5. Outros Retratos. O
Programa Personalidades exibiu três filmes sobre pessoas de cinema.
Três filmes bastantes distintos, tanto no percurso de seus realizadores
quanto na aproximação com seus retratados. Cinema Pagador,
de Isabel Ribeiro e Henrique Pires, é um documentário de
linguagem oficial sobre Anselmo Duarte, e embora não tenha nenhuma
característica formal que possa diferenciá-lo como cinema,
o filme faz um registro audio-visual importante da figura um tanto esquecida
de Duarte, assim como de um bocado de suas idéias acerca do mundo
do cinema (idéias pra lá de repisadas para quem acompanhou
sua trajetória ou leu seu livro Adeus, Cinema, mas ainda
assim importantes de serem capturadas em cinema). Mojica, de Ricardo
Miranda, é um instigante experimento em torno da figura de José
Mojica Marins e em torno da construção cênica com
espelhos e materiais encontráveis em qualquer sala de estar. A
um grande momento em que Mojica fala excitadamente e de improviso (sobre
sua filosofia, sobre cinema), segue-se um não tão interessante
momento em que o retratado lê, um tanto para dentro e desprovido
de emoção, um relato de terror acompanhado de uma cítara.
Abry, de Joel Pizzini, constrói-se a partir de fragmentos
da vida de Lúcia Rocha, mãe de Glauber e Anecy, e mulher
por trás da manutenção da memória do filho
cineasta com o Tempo Glauber.
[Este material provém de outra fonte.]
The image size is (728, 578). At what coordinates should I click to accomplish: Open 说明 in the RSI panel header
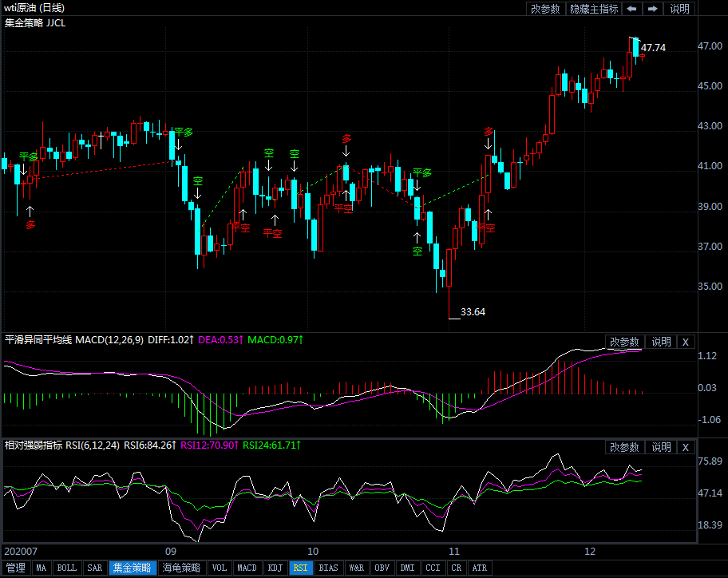click(x=661, y=448)
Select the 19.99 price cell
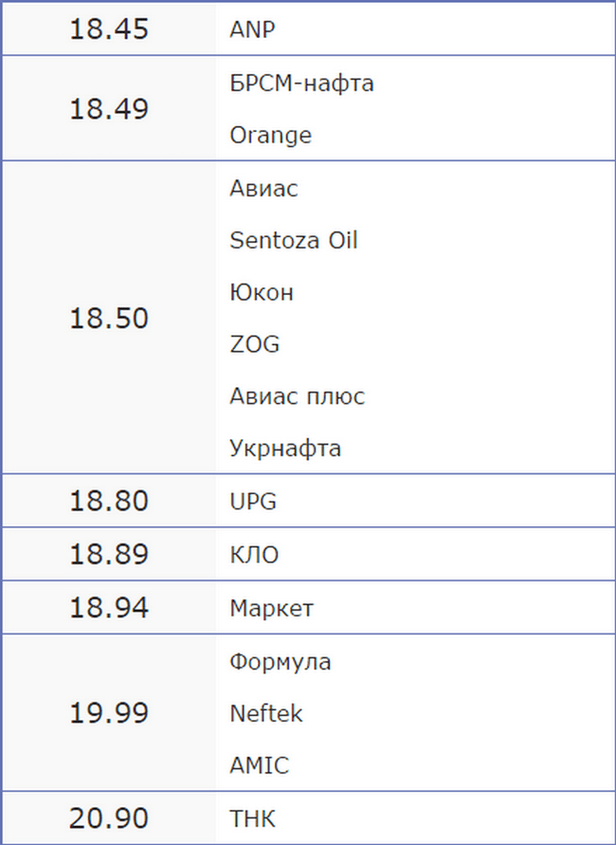The image size is (616, 845). (108, 712)
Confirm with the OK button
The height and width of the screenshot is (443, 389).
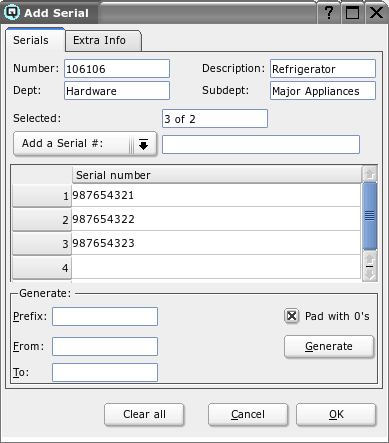pos(336,414)
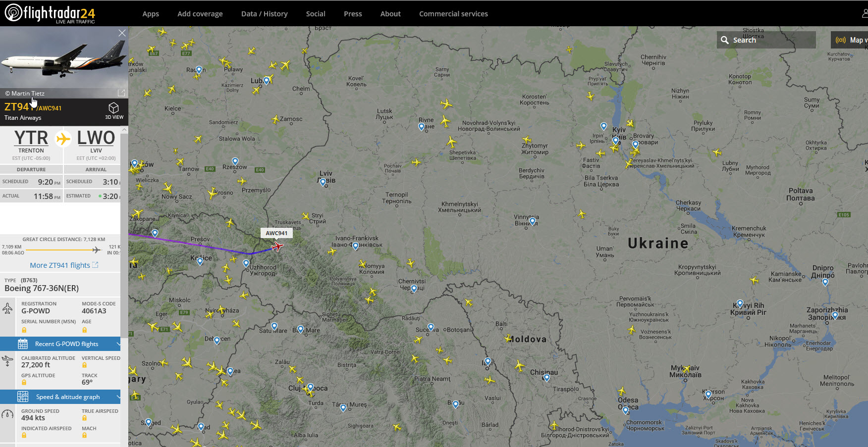
Task: Click YTR Trenton departure airport code
Action: coord(31,138)
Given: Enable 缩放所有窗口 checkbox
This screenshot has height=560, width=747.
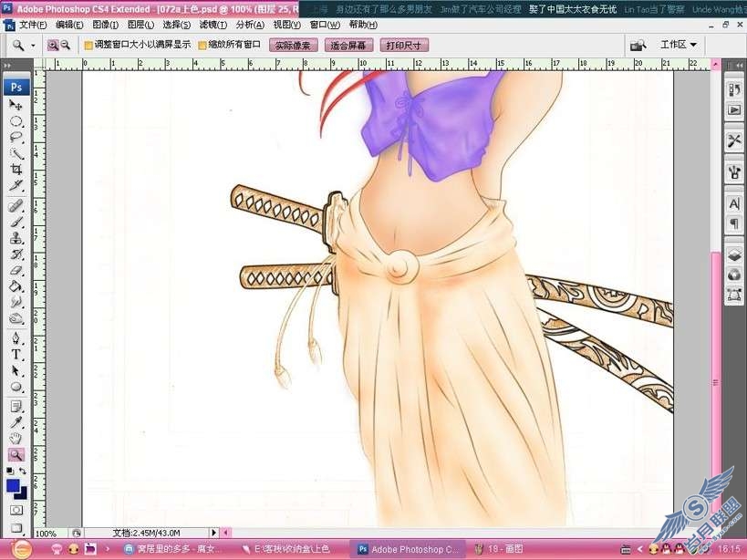Looking at the screenshot, I should pyautogui.click(x=202, y=46).
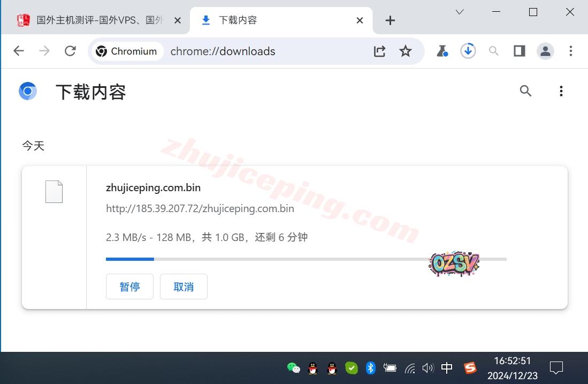Search downloads with magnifier icon
The width and height of the screenshot is (588, 384).
coord(525,91)
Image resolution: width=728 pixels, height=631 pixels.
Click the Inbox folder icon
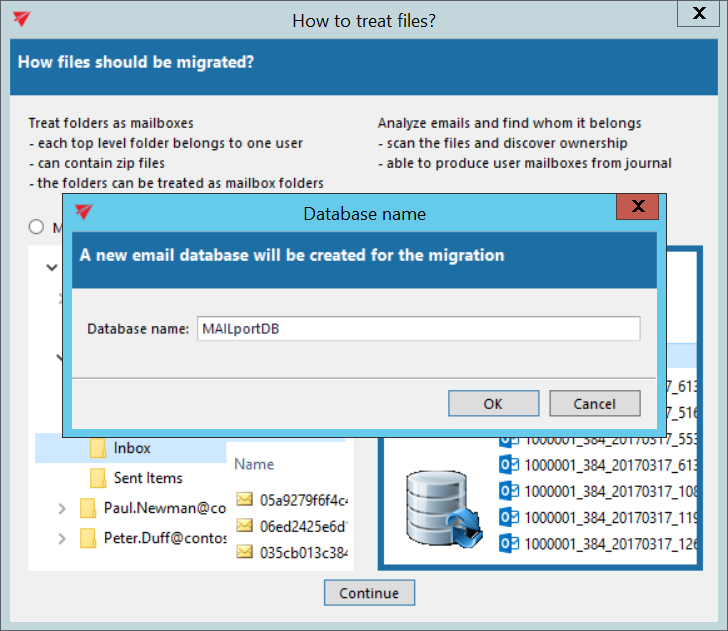(98, 448)

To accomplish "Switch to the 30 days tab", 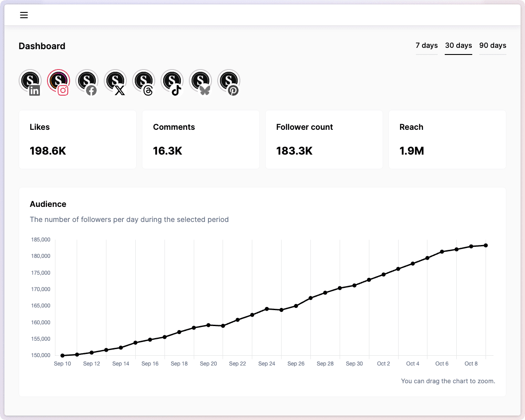I will pyautogui.click(x=458, y=46).
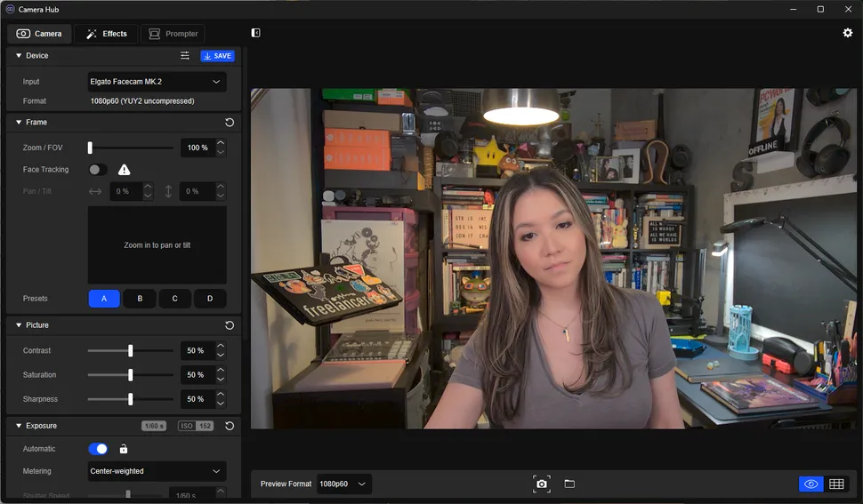Click the SAVE button

217,56
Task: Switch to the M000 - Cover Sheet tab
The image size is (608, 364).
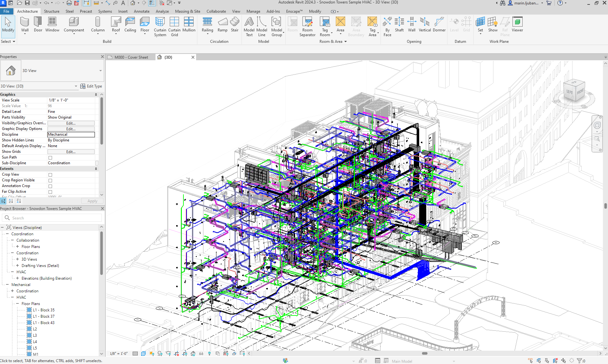Action: point(131,57)
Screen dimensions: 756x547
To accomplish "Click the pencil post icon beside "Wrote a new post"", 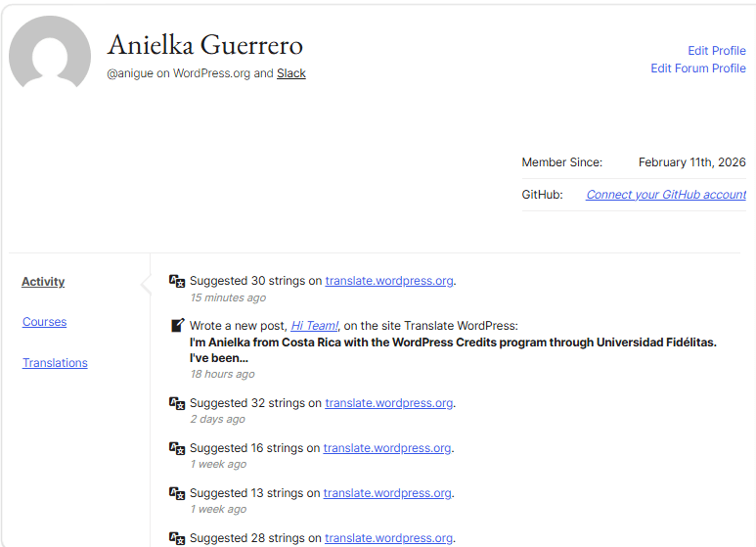I will point(177,326).
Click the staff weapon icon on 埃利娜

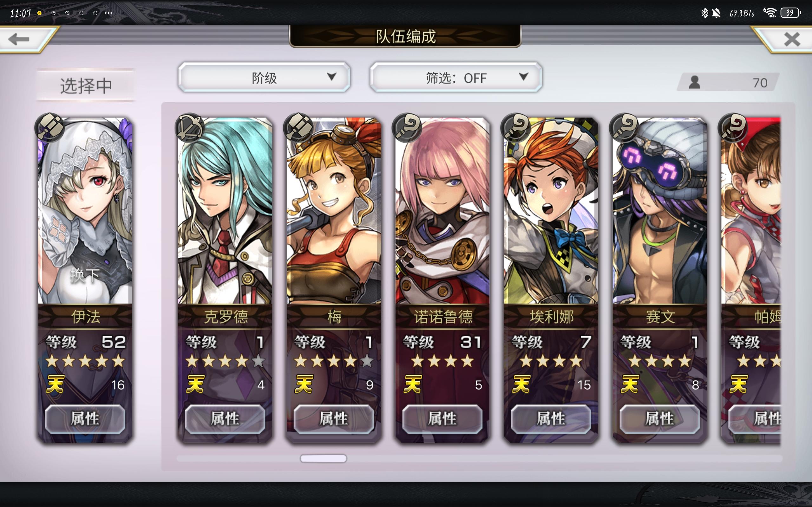516,128
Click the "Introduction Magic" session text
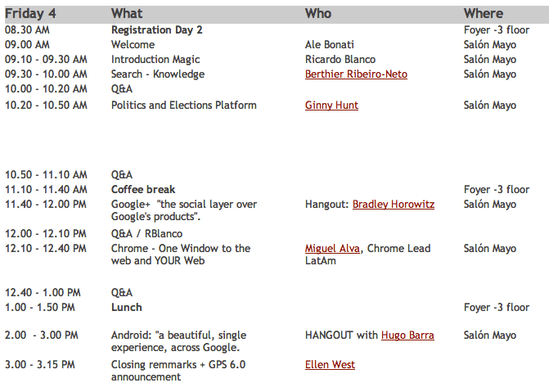549x392 pixels. click(155, 60)
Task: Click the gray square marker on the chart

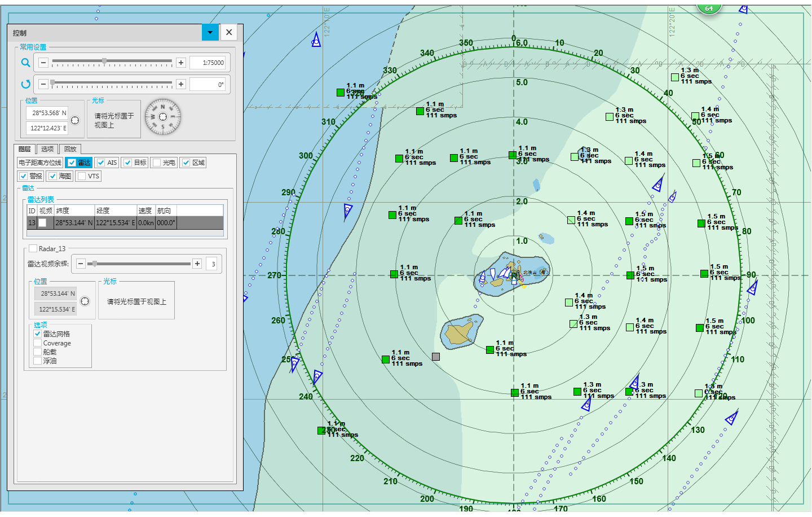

A propósito de uma operação
delicada, o filme faz uma espécie de acompanhamento da convalescença
de Dona Lúcia ao mesmo tempo que aborda sentimentalmente o mundo
ficcional de sua retratada, amalgamando a convivência com seus netos,
os poemas que fazia quando menina, sua vida à frente do Tempo Glauber
e suas memórias num fluxo visual e narrativo ao mesmo tempo delirante
(por fundir sujeito e objeto, ficção e documento) e belo
(pelo incrível talento do cineasta). Um dos momentos mais fortes
do cinema brasileiro em 2003.
6. Em História da
Eternidade, de Camilo Cavalcante, também há momentos
fortes. Construído a partir de ícones de violenta força
visual que se sucedem e/ou aparecem simultaneamente na tela, entrando
numa sala de cinema e depois saindo dela, o filme é uma tentativa
de totalização da vida e da história através
de 15 minutos. Naturalmente, essa definição mostra o vigor
e a fraqueza do projeto. Mesmo impactante do ponto de vista visual e da
"montagem" dos ícones, o virtuosismo parece aqui assumir
um valor mais ostentatório do que narrativo, ao contrário
de seus outros filmes (Ocaso, O Velho, o Mar e o Lago),
o fluxo da história parecendo servir mais como desculpa do que
como argumento. Outro filme também bastante ambicioso formalmente,
mas dessa vez bastante simples na realização, é Brasiliapé,
realização coletiva da companhia brasiliense RC Ballerini.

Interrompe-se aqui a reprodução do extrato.